Oracle counterexample to finding pseudoprimes

One can consider the following soft generalisation to the finding primes conjecture:

Soft conjecture Suppose one has a set S of integers which is in P, and which is at least as dense at the primes (thus the set of k-digit elements of S has density [math]\displaystyle{ \gg 1/k }[/math]. Then there exists a deterministic algorithm which, when given an integer k, will produce an element of S of at least k digits in length in time poly(k).

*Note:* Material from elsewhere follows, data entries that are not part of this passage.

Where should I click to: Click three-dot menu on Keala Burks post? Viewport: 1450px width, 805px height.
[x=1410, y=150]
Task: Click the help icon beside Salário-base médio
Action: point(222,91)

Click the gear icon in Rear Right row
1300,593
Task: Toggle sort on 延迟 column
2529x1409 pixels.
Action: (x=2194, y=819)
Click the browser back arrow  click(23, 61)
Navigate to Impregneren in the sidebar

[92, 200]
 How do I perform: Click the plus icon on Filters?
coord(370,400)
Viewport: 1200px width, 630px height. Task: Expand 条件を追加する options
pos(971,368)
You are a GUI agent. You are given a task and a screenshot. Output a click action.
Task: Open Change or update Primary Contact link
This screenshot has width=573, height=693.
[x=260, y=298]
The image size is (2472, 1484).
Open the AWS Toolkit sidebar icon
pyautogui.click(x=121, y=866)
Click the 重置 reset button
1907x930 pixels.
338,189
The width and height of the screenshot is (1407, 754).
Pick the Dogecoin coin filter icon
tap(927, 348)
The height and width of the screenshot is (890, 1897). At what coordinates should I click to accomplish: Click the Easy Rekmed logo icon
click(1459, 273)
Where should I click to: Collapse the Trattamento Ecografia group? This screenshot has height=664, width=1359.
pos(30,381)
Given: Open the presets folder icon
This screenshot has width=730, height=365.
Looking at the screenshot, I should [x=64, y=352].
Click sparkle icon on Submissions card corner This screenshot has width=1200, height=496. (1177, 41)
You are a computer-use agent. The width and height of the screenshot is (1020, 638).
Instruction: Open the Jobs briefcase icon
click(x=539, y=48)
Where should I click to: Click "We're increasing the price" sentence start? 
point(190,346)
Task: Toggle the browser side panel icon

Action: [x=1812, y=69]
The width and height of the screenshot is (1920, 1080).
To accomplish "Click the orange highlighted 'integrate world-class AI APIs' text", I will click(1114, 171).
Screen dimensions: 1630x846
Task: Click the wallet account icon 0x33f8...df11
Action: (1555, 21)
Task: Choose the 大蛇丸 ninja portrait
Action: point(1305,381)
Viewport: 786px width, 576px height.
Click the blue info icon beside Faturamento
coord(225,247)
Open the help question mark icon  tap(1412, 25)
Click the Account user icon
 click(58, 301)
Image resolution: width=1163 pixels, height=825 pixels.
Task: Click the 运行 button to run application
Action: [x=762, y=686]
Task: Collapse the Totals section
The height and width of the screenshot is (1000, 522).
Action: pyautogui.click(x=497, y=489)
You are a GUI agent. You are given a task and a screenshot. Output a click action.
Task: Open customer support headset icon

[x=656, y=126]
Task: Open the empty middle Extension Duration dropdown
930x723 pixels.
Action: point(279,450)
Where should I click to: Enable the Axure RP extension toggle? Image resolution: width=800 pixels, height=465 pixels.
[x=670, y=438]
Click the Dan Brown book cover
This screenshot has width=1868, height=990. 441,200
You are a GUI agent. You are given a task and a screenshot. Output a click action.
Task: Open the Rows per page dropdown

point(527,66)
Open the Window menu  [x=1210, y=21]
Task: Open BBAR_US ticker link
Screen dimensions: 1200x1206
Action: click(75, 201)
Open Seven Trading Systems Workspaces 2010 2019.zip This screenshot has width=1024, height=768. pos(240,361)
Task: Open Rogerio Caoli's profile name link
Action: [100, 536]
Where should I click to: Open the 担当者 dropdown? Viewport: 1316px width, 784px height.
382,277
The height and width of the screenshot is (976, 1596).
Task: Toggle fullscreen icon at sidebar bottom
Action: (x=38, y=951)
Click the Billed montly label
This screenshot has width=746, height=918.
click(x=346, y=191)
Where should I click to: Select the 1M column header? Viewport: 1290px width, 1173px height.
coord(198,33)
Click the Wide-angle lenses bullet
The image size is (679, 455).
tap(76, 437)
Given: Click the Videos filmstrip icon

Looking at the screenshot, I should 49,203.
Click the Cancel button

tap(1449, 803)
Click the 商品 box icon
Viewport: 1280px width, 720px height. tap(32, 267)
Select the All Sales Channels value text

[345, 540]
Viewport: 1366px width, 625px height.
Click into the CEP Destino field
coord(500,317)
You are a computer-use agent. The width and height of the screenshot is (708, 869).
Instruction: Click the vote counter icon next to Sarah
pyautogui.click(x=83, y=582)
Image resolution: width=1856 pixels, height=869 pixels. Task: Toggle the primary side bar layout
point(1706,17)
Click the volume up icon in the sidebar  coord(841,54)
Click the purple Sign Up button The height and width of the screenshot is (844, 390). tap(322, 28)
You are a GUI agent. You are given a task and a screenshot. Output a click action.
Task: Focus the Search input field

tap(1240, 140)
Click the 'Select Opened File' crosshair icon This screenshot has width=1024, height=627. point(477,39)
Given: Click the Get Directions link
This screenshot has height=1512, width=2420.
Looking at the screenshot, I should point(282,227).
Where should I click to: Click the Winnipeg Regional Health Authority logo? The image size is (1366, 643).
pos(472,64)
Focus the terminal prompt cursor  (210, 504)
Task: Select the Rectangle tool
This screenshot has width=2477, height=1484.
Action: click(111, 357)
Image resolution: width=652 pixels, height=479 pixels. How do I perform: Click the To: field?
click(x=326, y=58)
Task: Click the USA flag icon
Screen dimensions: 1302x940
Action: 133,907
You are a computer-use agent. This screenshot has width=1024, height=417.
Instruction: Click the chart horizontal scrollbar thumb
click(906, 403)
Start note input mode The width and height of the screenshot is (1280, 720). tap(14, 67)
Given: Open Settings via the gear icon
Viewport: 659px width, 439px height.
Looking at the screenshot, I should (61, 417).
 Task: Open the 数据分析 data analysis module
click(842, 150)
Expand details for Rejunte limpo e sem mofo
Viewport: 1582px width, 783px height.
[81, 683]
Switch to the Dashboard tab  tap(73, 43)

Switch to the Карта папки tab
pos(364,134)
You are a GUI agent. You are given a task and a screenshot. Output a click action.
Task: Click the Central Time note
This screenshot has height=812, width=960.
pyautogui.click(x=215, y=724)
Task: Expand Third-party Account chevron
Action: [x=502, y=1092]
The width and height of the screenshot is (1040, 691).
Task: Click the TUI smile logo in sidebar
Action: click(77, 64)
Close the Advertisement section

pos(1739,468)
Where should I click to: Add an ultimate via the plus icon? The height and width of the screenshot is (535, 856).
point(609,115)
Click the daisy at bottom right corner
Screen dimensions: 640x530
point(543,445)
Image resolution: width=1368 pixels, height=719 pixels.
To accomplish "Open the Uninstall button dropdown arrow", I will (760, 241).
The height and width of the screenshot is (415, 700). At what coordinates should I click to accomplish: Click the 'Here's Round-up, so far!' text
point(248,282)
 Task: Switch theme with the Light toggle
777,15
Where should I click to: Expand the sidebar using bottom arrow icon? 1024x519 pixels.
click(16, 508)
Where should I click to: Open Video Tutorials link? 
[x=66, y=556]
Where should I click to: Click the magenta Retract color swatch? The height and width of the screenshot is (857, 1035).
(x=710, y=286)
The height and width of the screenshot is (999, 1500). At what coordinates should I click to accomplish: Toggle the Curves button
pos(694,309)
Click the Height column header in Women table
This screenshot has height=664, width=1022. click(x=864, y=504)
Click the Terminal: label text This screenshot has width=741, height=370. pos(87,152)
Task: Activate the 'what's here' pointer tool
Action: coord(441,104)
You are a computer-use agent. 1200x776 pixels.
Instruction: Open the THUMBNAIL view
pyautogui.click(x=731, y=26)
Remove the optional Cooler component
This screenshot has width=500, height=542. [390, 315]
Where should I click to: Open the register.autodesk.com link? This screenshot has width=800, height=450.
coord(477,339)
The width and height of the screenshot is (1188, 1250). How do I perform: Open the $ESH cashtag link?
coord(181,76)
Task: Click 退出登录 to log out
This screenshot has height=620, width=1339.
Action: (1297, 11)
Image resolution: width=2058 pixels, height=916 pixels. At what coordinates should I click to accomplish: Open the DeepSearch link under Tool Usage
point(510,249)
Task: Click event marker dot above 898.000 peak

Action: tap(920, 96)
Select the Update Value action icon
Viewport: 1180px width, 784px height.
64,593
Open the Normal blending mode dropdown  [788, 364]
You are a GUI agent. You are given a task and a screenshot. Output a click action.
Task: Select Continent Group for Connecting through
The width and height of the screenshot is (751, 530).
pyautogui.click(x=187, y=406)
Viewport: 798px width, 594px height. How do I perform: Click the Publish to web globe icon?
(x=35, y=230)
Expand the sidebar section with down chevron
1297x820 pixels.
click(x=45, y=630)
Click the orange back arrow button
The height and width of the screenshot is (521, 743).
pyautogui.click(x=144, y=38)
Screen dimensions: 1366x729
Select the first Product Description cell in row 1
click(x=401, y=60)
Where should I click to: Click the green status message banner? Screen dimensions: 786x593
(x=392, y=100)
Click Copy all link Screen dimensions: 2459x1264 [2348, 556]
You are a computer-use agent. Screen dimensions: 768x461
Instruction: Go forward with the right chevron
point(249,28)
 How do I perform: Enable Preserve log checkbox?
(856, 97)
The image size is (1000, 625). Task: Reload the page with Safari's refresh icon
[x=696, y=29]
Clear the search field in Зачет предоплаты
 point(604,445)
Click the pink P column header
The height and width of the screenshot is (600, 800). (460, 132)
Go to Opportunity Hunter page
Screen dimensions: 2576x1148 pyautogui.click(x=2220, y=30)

This soft conjecture is for instance true if P=NP, by this argument. It certainly implies the finding primes conjecture, by taking S to be the set of primes. However, we show here that the soft conjecture fails in the presence of an oracle. Roughly speaking, this means that there is no "soft" way to prove the finding primes conjecture that uses nothing about the primes other than that they are in P and are dense.

Here's how it works. For each integer k, we recursively define the set [math]\displaystyle{ S_k }[/math] to be the set of k-digit numbers whose Kolmogorov complexity is at least [math]\displaystyle{ \sqrt{k} }[/math] relative to [math]\displaystyle{ S_1,\ldots,S_{k-1} }[/math]. What this means is that n lies in [math]\displaystyle{ S_k }[/math] if n has k digits and it is not possible to find a Turing machine of length less than [math]\displaystyle{ \sqrt{k} }[/math] that can compute n even given access to oracles for [math]\displaystyle{ S_1,\ldots,S_{k-1} }[/math]. An easy counting argument shows that all but at most [math]\displaystyle{ 2^{\sqrt{k}} }[/math] k-digit integers lie in [math]\displaystyle{ S_k }[/math]. Thus if we set S to be the union of the [math]\displaystyle{ S_k }[/math], then S is at least as dense as the primes (in fact it is much, much denser).

We now work relative to an oracle for S, i.e. the oracle takes any number n as input and returns whether it is in S in unit time. Clearly, S is now in P. Suppose for contradiction that there was an algorithm A (of length O(1)) which, when given k as input, returns an element of S at least k digits in length in time poly(k).

Let k be large. One can show inductively that every integer of k digits or more produced by the algorithm A with input k in time less than poly(k) has a Kolmogorov complexity of O( log(k) ) relative to [math]\displaystyle{ S_1,\ldots,S_{k-1} }[/math]; the point is that the oracles for [math]\displaystyle{ S_k, S_{k+1},\ldots, }[/math] can be shown by induction to be useless as the numbers produced by A will never lie in these sets. But O(log(k)) is less than [math]\displaystyle{ \sqrt{k} }[/math] for k large, so A cannot produce an element of S of k digits or more, a contradiction.

The same argument shows that there is no soft way to prove the weak conjecture either.